Dealing with a woman fearful of an abusive husband or boyfriend is always challenging. But the task is even harder when shelters and program providers are not familiar with the couple’s culture.
That is the motivation behind the Institute on Domestic Violence in the African American Community at the University. Located in McNeal Hall on the St. Paul campus, the new center opens Friday with a public presentation and open house at 1 p.m.
Oliver Williams, executive director of the institute, said center officials hope to create a community of scholars and practitioners to research methods of improving service in dealing with domestic violence among African-Americans.
First conceived in 1993, the institute formed after people working on domestic violence issues found there were few programs that adequately responded to the specific needs of African-Americans.
Eventually, several researchers and program providers became the steering committee for the institute. One committee member is Beth Richie, an associate professor of criminal justice and women’s studies at the University of Illinois.
“Different communities of women need different kinds of intervention, and so to focus specifically on the African-American community is fully appropriate and long overdue,” she said.

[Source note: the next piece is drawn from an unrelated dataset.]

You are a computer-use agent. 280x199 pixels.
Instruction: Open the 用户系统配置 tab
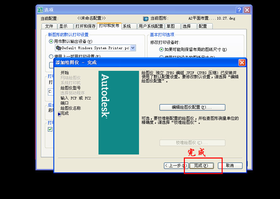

The institute will provide assistance for researchers, offer annual public conferences and work to improve public policy.
Richie said the center’s goal is to connect research with field applications.
“The application is everything,” she said. “What can battered women’s shelters and batterers’ programs do to be responsive to the needs of those they are serving?”
One committee member who applies the research to her program is Antonia Vann, executive director of Asha Family Services in Milwaukee. Vann, who was a battered woman herself, said conventional programs didn’t work when she needed help with her ex-husband.
“The way traditional methods were going, they wanted me to put him in jail; to get the man out of the house,” she said.
Vann said the African-American community has not generally been friendly with the criminal justice system, and that women may fear how others will view their choice to turn in their black husband or boyfriend.
Officials said African-Americans in traditional programs for both batterers and victims had high dropout rates.
After founding Asha, Vann sent hundreds of letters to batterers and victims, asking them what was missing from traditional programs. Many men replied the programs consisted of white men and women who could not relate to their history and experiences.
“You have to really know something about the people you serve,” Williams said. “You can’t use a one-size-fits-all approach.”